** DA FARE **
A. Nel commento sul congedo parentale, quale tribunale ha giudicato discriminatorio il computo delle assenze per congedo parentale nel calcolo del premio di risultato?
B. Per favore, indica se ciascuna affermazione concorda con il commento sul congedo parentale, rispondendo sì o no e citando le parole decisive del testo: (i) il ricorrente ha agito in base all'art. 38 del Decreto legislativo n. 198 del 2006; (ii) a ricorrere in giudizio è stata una lavoratrice madre; (iii) la prima nota delle osservazioni è di carattere sostanziale.
C. Prosegui il commento sul congedo parentale a partire dall'ultima frase riportata.

***** TESTO DI PARTENZA

Computo delle assenze per congedo parentale nel calcolo del premio di risultato e discriminazione in ragione dello status di genitore
26 Luglio 2021
Massima
L'analisi del meccanismo di attribuzione del premio e il riscontro del trattamento sfavorevole riservato ai lavoratori che fruiscono del congedo parentale fa emergere chiaramente la natura discriminatoria della norma in danno dei lavoratori genitori. Il caso
Il lavoratore padre è ricorso in giudizio deducendo di avere subito un'indebita riduzione del premio di risultato, di cui all'accordo sindacale applicato in azienda, determinata delle assenze connesse al congedo parentale, subendo, pertanto, un trattamento meno favorevole rispetto ai colleghi di lavoro inquadrati nel medesimo livello contrattuale. La questione
La questione che il giudice del lavoro è chiamato ad affrontare riguarda l'accertamento della condotta discriminatoria determinata dall'applicazione di un meccanismo di riduzione del premio di risultato per assenze conseguenti alla fruizione, da parte del lavoratore padre, dei congedi parentali. La soluzione adottata dal giudice
Il Tribunale di Asti, argomentando che lo status di genitore costituisce un autonomo fattore di discriminazione, rispetto al quale l'ordinamento giuridico individua appositi strumenti di tutela e sancisce il divieto di porre in essere trattamenti meno favorevoli nei confronti della lavoratrice madre e del lavoratore padre, si è espresso nel senso di ritenere illegittimo, perché discriminatorio, il computo delle assenze per congedo parentale nel meccanismo del calcolo del premio di risultato.
Ad avviso del Giudice di prime cure, infatti, la natura illecita della norma di cui all'accordo sindacale applicato in azienda emerge ancor più chiaramente in ragione del fatto che altre tipologie di assenza –assenze di cui alla l. n. 104 del 5 febbraio 1992, permessi sindacali, permessi retribuiti di vario genere– sono state considerare irrilevanti ai fini del medesimo calcolo, mentre l'assenza per congedo parentale rileva negativamente, a danno del lavoratore appartenente ad una categoria protetta che subisce uno svantaggio economico. Osservazioni
La prima nota è di carattere procedurale.
Il ricorrente, infatti, ha agito ai sensi e per gli effetti del disposto di cui all'art.38 del Decreto legislativo n.198 del 11 aprile 2006. La norma de qua configura lo strumento processuale per reagire contro le discriminazioni, perpetrate in violazione delle regole sulla parità, con particolare riguardo all'accesso al lavoro, alla formazione delle competenze, alle condizioni di svolgimento della relazione professionale, compresa la retribuzione e, per esteso, ogni elemento remunerativo.

**********
***** ESTRATTI DEI DATI

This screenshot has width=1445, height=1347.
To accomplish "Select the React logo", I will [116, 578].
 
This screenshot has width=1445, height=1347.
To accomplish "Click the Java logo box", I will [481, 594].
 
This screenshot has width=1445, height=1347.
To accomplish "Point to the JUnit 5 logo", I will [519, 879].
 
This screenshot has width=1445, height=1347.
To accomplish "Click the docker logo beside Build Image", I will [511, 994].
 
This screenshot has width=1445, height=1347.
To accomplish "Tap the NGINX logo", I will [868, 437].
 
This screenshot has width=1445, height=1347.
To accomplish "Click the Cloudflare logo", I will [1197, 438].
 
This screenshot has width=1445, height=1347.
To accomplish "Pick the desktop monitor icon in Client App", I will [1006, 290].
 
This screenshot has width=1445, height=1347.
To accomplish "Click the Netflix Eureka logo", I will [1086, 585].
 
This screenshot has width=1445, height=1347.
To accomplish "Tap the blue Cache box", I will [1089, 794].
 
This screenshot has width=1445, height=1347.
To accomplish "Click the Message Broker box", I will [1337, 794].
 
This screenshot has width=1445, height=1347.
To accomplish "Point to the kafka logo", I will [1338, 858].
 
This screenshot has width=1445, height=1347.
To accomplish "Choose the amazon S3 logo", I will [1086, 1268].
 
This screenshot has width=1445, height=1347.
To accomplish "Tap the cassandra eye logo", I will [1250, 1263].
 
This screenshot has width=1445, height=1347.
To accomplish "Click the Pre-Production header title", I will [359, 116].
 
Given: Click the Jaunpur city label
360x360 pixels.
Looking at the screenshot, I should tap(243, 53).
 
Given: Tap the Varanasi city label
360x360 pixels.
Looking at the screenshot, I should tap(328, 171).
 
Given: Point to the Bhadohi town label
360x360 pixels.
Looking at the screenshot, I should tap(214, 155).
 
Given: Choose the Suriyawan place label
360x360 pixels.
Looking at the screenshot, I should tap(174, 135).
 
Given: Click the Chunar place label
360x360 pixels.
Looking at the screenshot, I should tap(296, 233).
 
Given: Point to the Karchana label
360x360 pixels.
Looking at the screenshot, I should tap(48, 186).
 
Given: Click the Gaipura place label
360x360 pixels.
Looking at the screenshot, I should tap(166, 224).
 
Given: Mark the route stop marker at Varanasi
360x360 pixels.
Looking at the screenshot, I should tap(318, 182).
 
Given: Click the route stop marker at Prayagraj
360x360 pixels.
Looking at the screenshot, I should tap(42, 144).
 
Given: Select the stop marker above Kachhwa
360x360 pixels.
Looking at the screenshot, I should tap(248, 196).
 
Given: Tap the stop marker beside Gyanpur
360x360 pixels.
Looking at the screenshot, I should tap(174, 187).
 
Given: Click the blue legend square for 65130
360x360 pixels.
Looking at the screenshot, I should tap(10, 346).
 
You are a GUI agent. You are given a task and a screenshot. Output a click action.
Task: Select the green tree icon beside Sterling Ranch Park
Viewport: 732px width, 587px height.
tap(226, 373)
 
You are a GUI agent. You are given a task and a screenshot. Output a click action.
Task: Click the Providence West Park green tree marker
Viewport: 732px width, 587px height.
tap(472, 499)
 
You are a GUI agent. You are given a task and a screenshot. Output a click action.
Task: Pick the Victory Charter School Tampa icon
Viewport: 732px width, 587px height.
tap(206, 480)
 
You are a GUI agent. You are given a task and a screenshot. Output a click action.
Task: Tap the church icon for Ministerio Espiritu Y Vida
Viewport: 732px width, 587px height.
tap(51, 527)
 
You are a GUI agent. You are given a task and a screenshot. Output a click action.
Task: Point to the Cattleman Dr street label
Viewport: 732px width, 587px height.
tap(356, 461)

**********

** RISPOSTE ALL'ESERCIZIO **
A. Il Tribunale di Asti.

B.
(i) Sì: "ha agito ai sensi e per gli effetti del disposto di cui all'art.38 del Decreto legislativo n.198 del 11 aprile 2006"
(ii) No: "Il lavoratore padre è ricorso in giudizio"
(iii) No: "La prima nota è di carattere procedurale."

C.
Lo schema procedimentale ricalca, in alcuni punti, quello previsto dall'art.28 dello Statuto dei Lavoratori, con qualche differenza rilevante.
Infatti, l'azione contro le discriminazioni in materia di lavoro è concepita dal legislatore come individuale; di conseguenza, la legittimazione ad agire in giudizio appartiene al soggetto che lamenta la condotta illegittima; mentre il sindacato e la consigliera di parità –parimenti contemplati nella disposizione– non sono titolari di un'azione autonoma a tutela di un interesse collettivo, bensì intervengono solo su delega del lavoratore, e, dunque, nel ruolo di garante dell'interesse individuale del rappresentato.
L'art.38 del Decreto legislativo n.198 del 11 aprile 2006, prevede un procedimento sommario molto rapido ed estremamente semplificato, in cui il contradditorio delle parti è assicurato dalla loro convocazione, che può essere effettuata con ogni mezzo idoneo a garanzia del diritto di difesa.
L'accertamento dei fatti è compiuto in modalità semplici ed informali, con l'assunzione di sommarie informazioni ad opera del giudice del lavoro. Nella pratica, il termine dei due giorni è inteso come meramente ordinatorio, e, in quanto tale, regolarmente superato; inoltre, non di rado accade che, nelle controversie più complesse, in luogo dell'assunzione di sommarie informazioni si svolga una vera e propria istruzione probatoria, con evidenti ricadute negative sui caratteri della straordinaria rapidità e sommarietà delineati dalla disposizione in esame.
Il procedimento si conclude con decreto motivato, nel quale si ordina al datore di lavoro la cessazione della condotta discriminatoria e la rimozione degli effetti. Il contenuto dell'ordine è, quindi, ampiamente indeterminato e deve essere individuato dal giudice del lavoro. Il Tribunale di Asti, nel caso specifico, ha dichiarato l'illegittimità dell'accordo sindacale nella parte in cui indicava le assenze per maternità e paternità facoltative quali cause legittimanti la riduzione del premio di risultato, con condanna della società a corrispondere al lavoratore la differenza tra la somma percepita ed il dovuto.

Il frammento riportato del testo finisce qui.